> _Aim of the exercise_: Extend the piece below on how to answer a radio interviewer's question about why children suffer, picking up after its final sentence.

═════ Page text ═════

Answering Radio Interviewers on Why Suffering
Scott Simon interviewed the Jesuit priest James Martin on NPR Saturday morning, March 6. Martin just published The Jesuit Guide to (Almost) Everything: A Spirituality for Real Life (Harper One, 2010). The last question Simon asked was this: “If there is a God, why do little children suffer?”
Martin answered, “That is the hardest question, and I think the answer is, we don’t know.” To his credit, Martin did go on to say that, for the Christian, Christ has entered into our suffering and gives consolation. He also asks wisely, “Can we believe in a God whose ways we don’t understand?” He answers Yes.
I am glad that Martin pointed to Christ’s sufferings. And I am glad he affirmed that we can believe in a God whose ways may be inscrutable to us. But the Bible does not want us to say “We don’t know,” when the overarching Why questions are asked about suffering and death.
It is true, we may not know for sure why any particular child suffers in this particular way. But the Bible wants us to speak what it says about death and suffering.

═════ Supplied records ═════

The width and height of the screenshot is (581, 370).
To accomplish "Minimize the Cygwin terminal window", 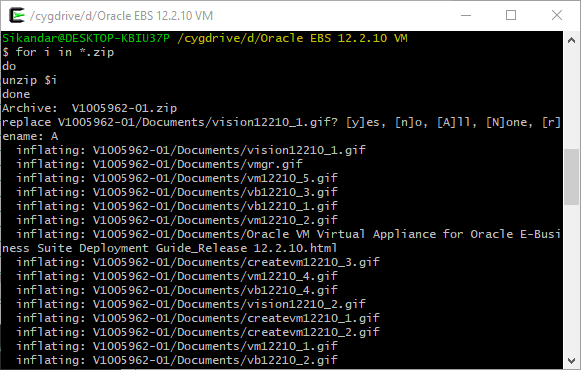I will [x=466, y=16].
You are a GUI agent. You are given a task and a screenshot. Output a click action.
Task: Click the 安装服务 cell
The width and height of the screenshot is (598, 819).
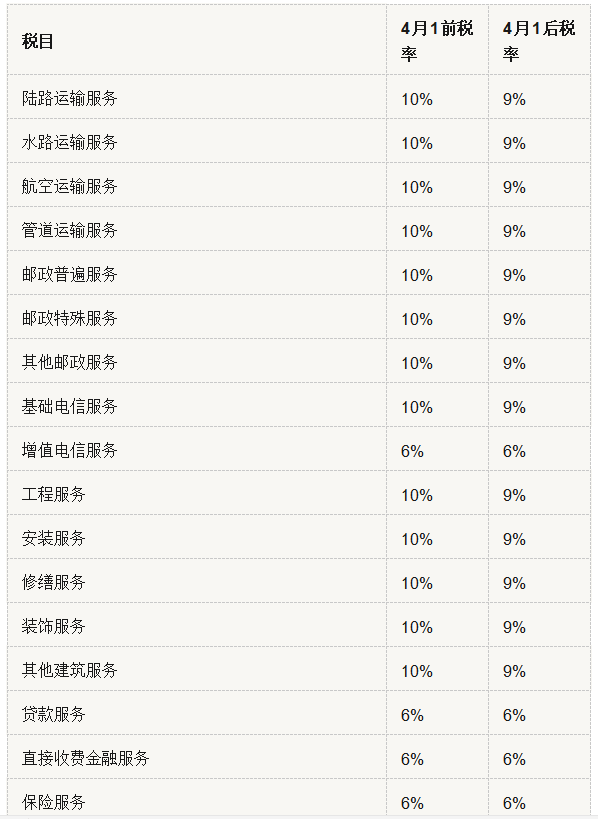[x=53, y=538]
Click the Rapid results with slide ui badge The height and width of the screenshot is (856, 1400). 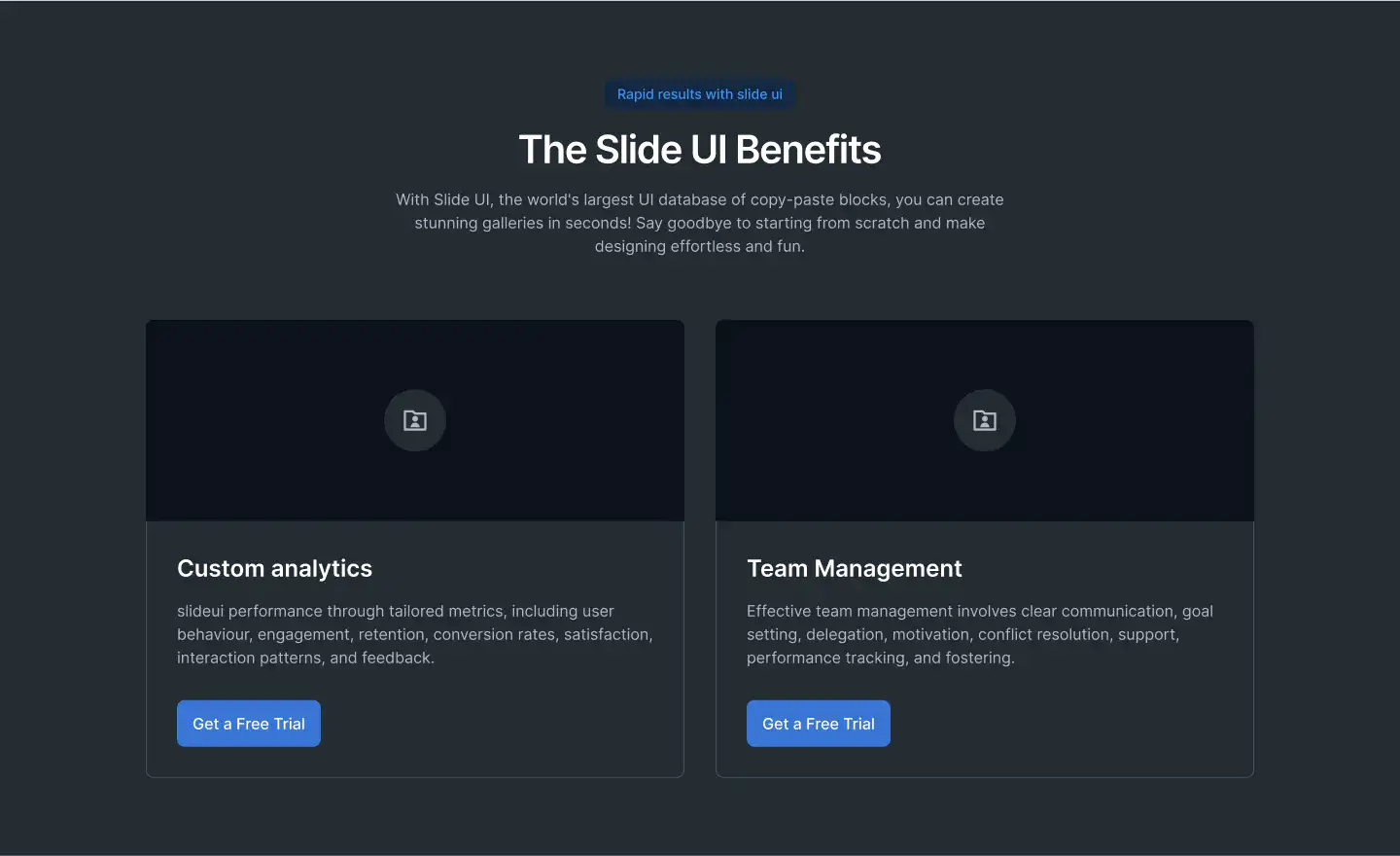click(x=700, y=94)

═════

> _In response_:
Why do little children suffer and die? We ask it with the awareness that it is happening this very moment by the hundreds, and we ask it through tears of personal experience and empathy. Here is one biblical answer: “Just as sin came into the world through one man, and death through sin, and so death spread to all men because all sinned—” (Romans 5:12).
Death came into the world through sin.
That is the fundamental biblical answer for where all suffering and death came from. Or to use the words of Romans 8:20, “The creation was subjected to futility, not willingly, but because of him who subjected it, in hope.”
In other words, because of sin, God subjected the entire creation to the futility of mortality with all its suffering and death. The whole creation groans under the judgment.
If the interviewer says, “That seems a bit harsh, to bring the whole creation under the judgment of suffering and death, including little children, because of one man’s sin?” we answer,
“That is how outrageous sin against an infinitely wise and good and holy God is. We don’t measure the outrage of our suffering by how insignificant we think sin is; we measure the outrage of sin by the scope of suffering.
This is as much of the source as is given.